• _TAREAS A REALIZAR_:
A. Reproduzca de manera literal el pasaje del texto sobre recuerdos de infancia que comienza en "Es un honor" y termina en "mis 16 años.", incluyendo ambos extremos.
B. Traduzca al inglés esta oración del texto sobre recuerdos de infancia: «Era la mejor de las aventuras sin ningún temor a ser secuestrada o atracada.»

• _TEXTO PROPORCIONADO_:
────────

Es un honor escribir para el periódico El Jaya, de la ciudad que proviene mi familia materna y de la cual guardo mis más hermosos recuerdos de mi infancia; donde crecí hasta mis 16 años.
Por muchas razones, nos mudamos unos años después del Huracán David a Macorís. Vivíamos en la ciudad de Santo Domingo, donde nacimos mi hermana y yo. En esos tempranos 80s, aprendí el uso maestro de un tirapiedras improvisado, jugar basquetbol en la pared de alguna casa, siendo el canasto precisamente una pared blanca y por supuesto, a fabricar chichiguas con mis vecinos de la calle Padre Brea. El ponerme de cabeza sosteniéndome de alguna pared y quedarme allí hasta que sintiera desvanecerme; fueron de las más destacadas hazañas de una delgadísima niña llena de rizos rojos y actitud de saberlo todo. Mi canción del momento en aquella época, era el Himno Nacional. Estaba tan obsesionada con sus letras y su melodía que escribía una y otra vez sus estrofas en un cuaderno que tenía para practicar mi escritura. Muchas veces, recibía elogios de mi maestra de tercer grado en el CEPEP porque mis cuadernos estaban siempre limpios y bien cuidados, producto de un síndrome obsesivo compulsivo de tener todo impecable y perfecto…
De mis más lindas memorias, era montar mi bicicleta y hacer el largo y venturoso recorrido en mi bicicleta desde el colmado de Don King, hasta la estación de Gasolina que estaba próximo a la chuchilla de la Calle Salcedo con Avenida de Los Mártires. En ese recorrido, no paraba de «abanicar» saludos a Las Tejada, Los Núñez, Los González González, Los Castillo Mues, Los Saba; hasta llegar a la casa más linda y de la cual recibí la peor noticia de que la habían demolido: La casa de Doña Melba Marrero. Era la mejor de las aventuras sin ningún temor a ser secuestrada o atracada. El aire caliente de por las tardes, precisamente en verano; se mezclaba con las altas temperaturas y hacían que mis mejillas se pusieran rojas de tanto calor. Una que otra vez me creía una super héroe que salía por el espacio a conquistar.

────────

• _INFORMACIÓN PROPORCIONADA_:

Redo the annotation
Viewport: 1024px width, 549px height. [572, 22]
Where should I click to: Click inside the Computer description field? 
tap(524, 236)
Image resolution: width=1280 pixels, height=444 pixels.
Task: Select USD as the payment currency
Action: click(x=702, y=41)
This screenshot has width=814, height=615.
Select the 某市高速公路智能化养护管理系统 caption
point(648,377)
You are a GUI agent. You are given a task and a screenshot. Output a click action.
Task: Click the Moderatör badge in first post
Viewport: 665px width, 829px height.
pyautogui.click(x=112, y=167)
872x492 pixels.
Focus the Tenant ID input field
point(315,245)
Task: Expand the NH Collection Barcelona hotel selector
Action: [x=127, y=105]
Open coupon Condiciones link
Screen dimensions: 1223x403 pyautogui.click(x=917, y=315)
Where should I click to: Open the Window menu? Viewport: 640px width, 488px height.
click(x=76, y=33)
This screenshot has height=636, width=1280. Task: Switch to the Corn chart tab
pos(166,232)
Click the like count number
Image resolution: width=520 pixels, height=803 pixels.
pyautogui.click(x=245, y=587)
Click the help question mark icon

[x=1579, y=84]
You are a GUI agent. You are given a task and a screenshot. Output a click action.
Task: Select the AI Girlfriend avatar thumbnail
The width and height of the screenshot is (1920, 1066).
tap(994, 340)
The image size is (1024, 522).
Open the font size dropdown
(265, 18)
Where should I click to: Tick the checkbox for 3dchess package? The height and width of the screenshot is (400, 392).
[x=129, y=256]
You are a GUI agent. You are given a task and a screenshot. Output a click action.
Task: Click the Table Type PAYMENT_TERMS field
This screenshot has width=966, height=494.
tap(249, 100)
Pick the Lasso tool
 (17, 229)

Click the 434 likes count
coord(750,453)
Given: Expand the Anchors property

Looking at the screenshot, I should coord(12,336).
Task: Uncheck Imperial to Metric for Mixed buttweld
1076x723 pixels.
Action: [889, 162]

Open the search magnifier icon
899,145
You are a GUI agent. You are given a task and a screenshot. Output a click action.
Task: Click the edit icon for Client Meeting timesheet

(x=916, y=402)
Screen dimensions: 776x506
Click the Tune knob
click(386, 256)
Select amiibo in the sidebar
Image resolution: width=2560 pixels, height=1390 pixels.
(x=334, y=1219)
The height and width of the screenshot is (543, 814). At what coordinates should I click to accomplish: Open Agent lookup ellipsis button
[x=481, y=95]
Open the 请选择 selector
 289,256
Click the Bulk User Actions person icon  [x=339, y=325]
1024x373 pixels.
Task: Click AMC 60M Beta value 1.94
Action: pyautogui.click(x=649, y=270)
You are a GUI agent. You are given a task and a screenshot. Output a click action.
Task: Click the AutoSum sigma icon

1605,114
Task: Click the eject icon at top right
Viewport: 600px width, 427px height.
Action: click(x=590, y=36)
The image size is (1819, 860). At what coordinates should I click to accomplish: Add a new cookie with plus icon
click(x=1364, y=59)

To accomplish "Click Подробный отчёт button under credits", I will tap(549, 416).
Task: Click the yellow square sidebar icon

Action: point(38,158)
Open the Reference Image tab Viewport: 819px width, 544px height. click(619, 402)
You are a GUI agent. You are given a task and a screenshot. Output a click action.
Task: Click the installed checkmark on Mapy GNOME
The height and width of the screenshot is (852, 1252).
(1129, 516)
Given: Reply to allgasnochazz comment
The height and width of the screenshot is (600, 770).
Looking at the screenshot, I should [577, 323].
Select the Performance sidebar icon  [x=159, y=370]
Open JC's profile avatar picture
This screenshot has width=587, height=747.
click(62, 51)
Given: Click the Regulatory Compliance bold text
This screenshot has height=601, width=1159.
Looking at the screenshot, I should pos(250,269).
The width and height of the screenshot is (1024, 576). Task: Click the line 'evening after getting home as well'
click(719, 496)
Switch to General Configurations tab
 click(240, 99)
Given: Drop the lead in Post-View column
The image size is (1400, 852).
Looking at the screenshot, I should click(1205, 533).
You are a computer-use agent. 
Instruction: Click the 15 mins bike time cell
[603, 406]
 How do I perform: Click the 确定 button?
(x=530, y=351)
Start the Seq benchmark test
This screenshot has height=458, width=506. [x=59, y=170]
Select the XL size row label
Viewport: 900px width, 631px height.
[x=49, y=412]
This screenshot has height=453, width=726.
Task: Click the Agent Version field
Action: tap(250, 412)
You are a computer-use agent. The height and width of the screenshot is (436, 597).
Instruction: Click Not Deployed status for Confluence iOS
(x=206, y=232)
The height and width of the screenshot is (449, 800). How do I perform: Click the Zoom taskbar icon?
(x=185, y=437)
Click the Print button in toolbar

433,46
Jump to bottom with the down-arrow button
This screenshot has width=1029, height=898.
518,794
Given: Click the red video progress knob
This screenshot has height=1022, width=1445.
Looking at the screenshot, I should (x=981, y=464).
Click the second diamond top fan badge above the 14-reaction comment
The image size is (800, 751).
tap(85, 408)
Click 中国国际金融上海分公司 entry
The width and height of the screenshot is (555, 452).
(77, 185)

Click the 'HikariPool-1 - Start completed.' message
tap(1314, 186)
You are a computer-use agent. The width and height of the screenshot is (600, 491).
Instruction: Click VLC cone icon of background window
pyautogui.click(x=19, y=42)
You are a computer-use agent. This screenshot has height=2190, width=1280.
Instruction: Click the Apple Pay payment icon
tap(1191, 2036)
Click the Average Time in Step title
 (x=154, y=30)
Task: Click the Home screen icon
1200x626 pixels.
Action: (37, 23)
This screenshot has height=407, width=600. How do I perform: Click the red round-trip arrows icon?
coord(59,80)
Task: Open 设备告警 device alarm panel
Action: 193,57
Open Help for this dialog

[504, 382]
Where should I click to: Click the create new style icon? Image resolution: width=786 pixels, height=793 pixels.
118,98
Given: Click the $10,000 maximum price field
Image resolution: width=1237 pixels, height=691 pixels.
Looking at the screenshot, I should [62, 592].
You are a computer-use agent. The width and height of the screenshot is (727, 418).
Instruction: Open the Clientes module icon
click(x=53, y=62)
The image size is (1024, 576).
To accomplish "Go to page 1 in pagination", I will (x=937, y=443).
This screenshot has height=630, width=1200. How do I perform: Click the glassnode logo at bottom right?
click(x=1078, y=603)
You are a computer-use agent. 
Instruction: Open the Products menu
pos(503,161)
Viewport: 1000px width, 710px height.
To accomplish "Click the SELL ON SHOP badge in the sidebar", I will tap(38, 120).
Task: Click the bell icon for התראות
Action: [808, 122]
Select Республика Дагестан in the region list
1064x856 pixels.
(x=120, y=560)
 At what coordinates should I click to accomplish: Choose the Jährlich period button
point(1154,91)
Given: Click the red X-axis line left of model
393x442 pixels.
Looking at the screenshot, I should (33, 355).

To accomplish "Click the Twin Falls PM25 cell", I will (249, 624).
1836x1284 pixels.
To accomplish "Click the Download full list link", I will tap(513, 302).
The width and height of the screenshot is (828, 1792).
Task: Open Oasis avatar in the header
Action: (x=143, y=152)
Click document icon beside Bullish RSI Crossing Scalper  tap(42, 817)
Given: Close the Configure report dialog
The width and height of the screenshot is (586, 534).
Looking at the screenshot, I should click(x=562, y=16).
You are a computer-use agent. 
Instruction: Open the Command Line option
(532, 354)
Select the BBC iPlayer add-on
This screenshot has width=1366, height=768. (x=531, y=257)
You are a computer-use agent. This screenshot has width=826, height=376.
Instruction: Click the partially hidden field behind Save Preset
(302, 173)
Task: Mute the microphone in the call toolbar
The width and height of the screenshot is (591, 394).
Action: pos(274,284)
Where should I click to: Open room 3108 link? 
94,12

────────

• _RESPUESTAS DEL EJERCICIO_:
A.
Es un honor escribir para el periódico El Jaya, de la ciudad que proviene mi familia materna y de la cual guardo mis más hermosos recuerdos de mi infancia; donde crecí hasta mis 16 años.

B. It was the best of adventures, without any fear of being kidnapped or robbed.